For this example we'll use an open source embedding model from HuggingFace so we don't accumulate a huge bill for OpenAI

In [12]:
from langchain_community.embeddings import HuggingFaceBgeEmbeddings

model_name = "BAAI/bge-base-en-v1.5"

encode_kwargs = {'normalize_embeddings': True} # set True to compute cosine similarity

embeddings = HuggingFaceBgeEmbeddings(
    model_name=model_name,
    model_kwargs={'device': 'cuda'},
    encode_kwargs=encode_kwargs
)



AssertionError: Torch not compiled with CUDA enabled

To set up a Chain of Thought prompt you will use a `FewShotPromptTemplate` as well as an example selector.

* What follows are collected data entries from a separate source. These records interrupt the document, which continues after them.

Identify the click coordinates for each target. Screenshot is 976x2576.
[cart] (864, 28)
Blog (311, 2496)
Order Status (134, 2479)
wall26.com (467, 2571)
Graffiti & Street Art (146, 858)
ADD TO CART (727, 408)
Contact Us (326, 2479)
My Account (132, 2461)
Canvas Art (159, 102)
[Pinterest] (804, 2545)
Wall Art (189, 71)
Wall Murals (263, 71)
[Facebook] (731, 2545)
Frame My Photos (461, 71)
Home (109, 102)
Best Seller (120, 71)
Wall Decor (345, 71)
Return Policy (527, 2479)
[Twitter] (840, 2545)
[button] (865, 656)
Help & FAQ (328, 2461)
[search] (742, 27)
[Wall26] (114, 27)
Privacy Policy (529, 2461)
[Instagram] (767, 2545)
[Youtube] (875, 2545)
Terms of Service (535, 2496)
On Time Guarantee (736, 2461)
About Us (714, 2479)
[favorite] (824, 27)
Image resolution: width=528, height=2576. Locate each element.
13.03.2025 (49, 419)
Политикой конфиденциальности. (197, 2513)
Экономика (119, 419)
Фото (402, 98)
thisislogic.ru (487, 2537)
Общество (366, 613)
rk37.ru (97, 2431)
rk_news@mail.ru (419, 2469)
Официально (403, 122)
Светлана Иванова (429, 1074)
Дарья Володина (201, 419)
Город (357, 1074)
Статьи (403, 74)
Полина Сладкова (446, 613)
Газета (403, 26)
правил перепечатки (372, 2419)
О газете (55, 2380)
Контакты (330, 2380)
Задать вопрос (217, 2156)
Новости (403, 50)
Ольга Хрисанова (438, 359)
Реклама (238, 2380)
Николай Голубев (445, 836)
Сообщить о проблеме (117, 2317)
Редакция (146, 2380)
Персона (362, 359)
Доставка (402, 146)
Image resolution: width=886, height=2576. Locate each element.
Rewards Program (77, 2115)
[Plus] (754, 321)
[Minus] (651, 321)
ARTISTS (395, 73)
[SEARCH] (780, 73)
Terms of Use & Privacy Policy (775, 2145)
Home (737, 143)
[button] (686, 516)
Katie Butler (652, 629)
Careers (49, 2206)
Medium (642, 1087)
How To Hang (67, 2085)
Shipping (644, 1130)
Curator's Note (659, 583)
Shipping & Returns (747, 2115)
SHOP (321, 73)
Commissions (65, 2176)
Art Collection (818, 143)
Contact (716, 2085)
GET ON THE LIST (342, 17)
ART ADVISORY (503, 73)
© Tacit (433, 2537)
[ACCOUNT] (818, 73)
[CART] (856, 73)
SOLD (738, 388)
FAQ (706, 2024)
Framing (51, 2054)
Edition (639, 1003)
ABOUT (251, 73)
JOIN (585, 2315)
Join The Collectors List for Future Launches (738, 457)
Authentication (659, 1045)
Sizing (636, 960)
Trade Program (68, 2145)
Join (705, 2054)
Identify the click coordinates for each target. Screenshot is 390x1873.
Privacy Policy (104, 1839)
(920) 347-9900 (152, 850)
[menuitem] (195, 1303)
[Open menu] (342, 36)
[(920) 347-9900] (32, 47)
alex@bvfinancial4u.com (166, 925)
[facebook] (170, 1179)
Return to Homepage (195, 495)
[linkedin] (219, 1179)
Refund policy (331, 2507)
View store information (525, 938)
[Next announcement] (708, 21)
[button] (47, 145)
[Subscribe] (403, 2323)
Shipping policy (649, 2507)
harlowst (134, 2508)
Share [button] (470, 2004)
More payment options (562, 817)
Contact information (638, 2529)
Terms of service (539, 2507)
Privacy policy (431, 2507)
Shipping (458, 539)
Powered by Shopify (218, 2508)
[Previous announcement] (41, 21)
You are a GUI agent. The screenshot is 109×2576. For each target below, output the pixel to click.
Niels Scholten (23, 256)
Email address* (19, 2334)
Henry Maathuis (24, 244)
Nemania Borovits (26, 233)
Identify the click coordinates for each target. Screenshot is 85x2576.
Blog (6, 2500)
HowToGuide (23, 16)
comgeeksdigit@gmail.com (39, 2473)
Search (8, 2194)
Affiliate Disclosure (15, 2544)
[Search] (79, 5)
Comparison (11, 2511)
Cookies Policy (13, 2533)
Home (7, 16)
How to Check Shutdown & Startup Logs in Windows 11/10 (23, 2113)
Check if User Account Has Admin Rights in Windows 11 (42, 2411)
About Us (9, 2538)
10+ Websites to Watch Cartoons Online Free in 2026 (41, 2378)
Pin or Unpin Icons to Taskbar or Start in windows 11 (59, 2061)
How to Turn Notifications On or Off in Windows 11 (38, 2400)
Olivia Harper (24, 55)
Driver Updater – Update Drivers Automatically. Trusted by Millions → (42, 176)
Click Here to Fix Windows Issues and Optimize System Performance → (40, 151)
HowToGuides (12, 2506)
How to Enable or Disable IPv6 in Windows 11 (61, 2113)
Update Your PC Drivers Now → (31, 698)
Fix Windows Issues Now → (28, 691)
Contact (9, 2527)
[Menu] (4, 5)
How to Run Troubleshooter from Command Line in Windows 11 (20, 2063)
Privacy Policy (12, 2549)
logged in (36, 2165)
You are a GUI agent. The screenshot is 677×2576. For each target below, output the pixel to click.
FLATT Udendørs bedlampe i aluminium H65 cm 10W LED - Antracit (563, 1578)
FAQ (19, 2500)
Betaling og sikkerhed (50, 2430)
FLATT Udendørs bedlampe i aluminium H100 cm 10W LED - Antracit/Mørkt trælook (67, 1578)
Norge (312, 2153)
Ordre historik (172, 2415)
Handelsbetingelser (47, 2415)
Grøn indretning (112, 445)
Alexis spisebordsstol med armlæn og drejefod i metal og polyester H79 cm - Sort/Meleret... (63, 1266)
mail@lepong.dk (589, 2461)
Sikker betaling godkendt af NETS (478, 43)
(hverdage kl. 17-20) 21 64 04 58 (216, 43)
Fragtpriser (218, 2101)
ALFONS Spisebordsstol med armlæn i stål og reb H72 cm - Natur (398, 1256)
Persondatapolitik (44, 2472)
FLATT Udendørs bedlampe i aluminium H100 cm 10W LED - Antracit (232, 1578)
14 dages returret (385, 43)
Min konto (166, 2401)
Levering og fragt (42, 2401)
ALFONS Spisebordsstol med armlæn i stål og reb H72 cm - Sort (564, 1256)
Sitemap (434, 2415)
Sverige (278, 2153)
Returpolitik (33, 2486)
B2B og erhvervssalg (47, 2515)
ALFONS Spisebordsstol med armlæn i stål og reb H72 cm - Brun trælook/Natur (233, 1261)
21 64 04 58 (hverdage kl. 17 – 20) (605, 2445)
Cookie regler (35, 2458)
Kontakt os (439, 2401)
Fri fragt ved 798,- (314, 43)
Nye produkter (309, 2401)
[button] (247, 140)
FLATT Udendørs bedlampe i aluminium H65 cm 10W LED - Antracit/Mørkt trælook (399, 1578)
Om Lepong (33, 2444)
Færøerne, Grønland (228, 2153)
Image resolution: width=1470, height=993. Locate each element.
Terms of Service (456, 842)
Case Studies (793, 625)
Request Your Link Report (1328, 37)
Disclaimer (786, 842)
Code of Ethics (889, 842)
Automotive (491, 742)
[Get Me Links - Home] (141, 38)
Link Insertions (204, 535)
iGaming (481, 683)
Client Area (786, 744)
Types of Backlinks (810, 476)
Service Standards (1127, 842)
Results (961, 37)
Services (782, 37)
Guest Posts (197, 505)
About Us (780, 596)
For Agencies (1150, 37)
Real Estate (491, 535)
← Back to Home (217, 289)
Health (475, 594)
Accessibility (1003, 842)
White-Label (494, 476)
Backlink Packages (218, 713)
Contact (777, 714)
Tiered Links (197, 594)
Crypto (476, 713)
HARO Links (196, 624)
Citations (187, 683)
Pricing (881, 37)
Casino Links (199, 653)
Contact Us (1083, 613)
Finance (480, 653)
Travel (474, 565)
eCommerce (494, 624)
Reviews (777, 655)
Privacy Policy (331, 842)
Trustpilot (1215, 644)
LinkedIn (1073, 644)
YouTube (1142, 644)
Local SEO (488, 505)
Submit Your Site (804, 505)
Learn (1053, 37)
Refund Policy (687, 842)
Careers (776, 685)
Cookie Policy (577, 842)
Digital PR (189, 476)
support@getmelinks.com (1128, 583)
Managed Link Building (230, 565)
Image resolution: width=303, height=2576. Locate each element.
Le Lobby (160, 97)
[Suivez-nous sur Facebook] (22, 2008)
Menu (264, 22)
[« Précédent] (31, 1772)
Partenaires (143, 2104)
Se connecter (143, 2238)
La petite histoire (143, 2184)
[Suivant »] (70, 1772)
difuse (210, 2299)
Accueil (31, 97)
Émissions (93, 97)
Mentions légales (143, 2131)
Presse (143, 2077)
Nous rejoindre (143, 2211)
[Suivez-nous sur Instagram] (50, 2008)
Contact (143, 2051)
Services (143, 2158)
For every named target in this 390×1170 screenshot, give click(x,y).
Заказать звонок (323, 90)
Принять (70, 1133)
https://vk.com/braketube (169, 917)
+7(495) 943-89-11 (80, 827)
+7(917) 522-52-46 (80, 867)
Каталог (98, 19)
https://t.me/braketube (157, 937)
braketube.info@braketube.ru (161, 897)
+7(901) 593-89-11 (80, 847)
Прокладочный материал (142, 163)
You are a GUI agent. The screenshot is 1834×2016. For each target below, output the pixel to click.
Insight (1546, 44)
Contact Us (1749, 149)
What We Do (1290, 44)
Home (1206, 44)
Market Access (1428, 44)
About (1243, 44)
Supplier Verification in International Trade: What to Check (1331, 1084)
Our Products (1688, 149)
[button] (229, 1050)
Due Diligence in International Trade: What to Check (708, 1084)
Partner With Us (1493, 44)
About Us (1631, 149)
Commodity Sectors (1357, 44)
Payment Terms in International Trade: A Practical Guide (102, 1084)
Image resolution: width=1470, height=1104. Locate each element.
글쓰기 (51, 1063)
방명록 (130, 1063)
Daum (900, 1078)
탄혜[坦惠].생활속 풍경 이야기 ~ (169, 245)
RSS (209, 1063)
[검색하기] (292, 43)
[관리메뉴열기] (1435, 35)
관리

In this example you'll use `MaxMarginalRelevanceExampleSelector`, but you can use any of the example selectors you learned about before.

In [None]:
from langchain.prompts.example_selector import MaxMarginalRelevanceExampleSelector

from langchain.prompts import FewShotPromptTemplate, PromptTemplate

from langchain_community.vectorstores import FAISS

In [None]:
prefix = "Consider the following as examples of how to reason:"

examples_template = """Query: {source}

Rationale: {rationale}

Response: {target}
"""

suffix = """Using a similar reasoning approach, answer the users question which is delimited by triple backticks.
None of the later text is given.